Münchener Biennale 2016 III – der finale Rundumschlag
Das wundersamste Werk der Münchener Biennale 2017 war mit „Underline“ eine Tanz-Musik-Performance, eine perfekte Synthese von Tanz und im Tanz erzeugter Elektromusik mit Grundkurs in sozialen Hierarchien und Malewitschformen, so dass man provokant die Frage stellen muss, ob ein ausdrückliches, eigenständiges Musiktheaterfestival in München noch vonnöten ist. Wäre es nicht sinnvoller, Biennale, Dance und Spielart zu einem grossen Festival der Darstellenden Künste zusammenzufassen? Der Trägerverein Spielmotor und das Festivalteam ist sowieso mit den gleichen Personen besetzt, die Künstlerische Leitung von Spielart die Spielleitung der Biennale in Personalunion. Das würde zudem ermöglichen, die künstlerische Planung jeder Sparte abhängiger vom Willen der Kulturentscheider der Stadtpolitik und Stadtverwaltung zu machen: diese gibt vor, unterschiedlich ausformuliert, dass jede Sparte sich zu anderen Kunstformen zu öffnen habe, Grenzen fallen. Dann könnten konsequent auch die organisatorischen Grenzen und Labels fallen, wo im Hintergrund doch schon so Vieles in einer Hand ist.
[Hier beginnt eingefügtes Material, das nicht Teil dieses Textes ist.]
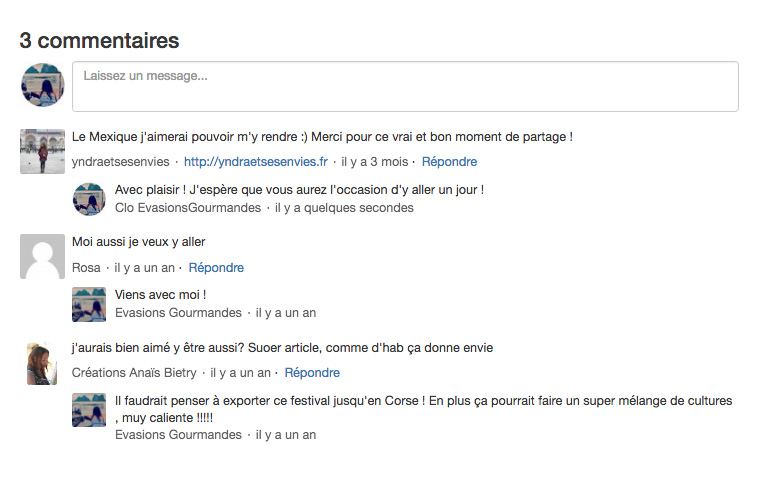
Task: Reply to Créations Anaïs Bietry's comment
Action: point(312,373)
Für ein eigenen Musiktheaterfestival spräche allerdings die Besonderheit seiner Produktionsweisen, so diese eine Rolle spielten: vereinfacht bedeutet dies ein Jahr Konzeptarbeit und Teamfindung, ein bis zwei Jahre Ausarbeitung des Konzepts, der Musik. Ist diese fertig, folgen ein weiteres Jahr die anderen Gewerke wie Regie, Bühne, die Einstudierung. Sind Musik, Text, Regie und Bühne von Anfang an in engen Austausch, ist vielleicht nur eine kürzere Anpassungsphase nötig. Drei, eher vier Jahre sind aber für ein sinnvolles Arbeiten bei einer Produktion für ein Werk im grossen Kammeropernformat durchaus einzukalkulieren. Die Apparate erzeugen entsprechende Kosten und koproduzierende Musiktheatersparten von Stadt- und Staatstheatern stellen ihre eigenen Bedingungen, die Zeit und Geld bedeuten.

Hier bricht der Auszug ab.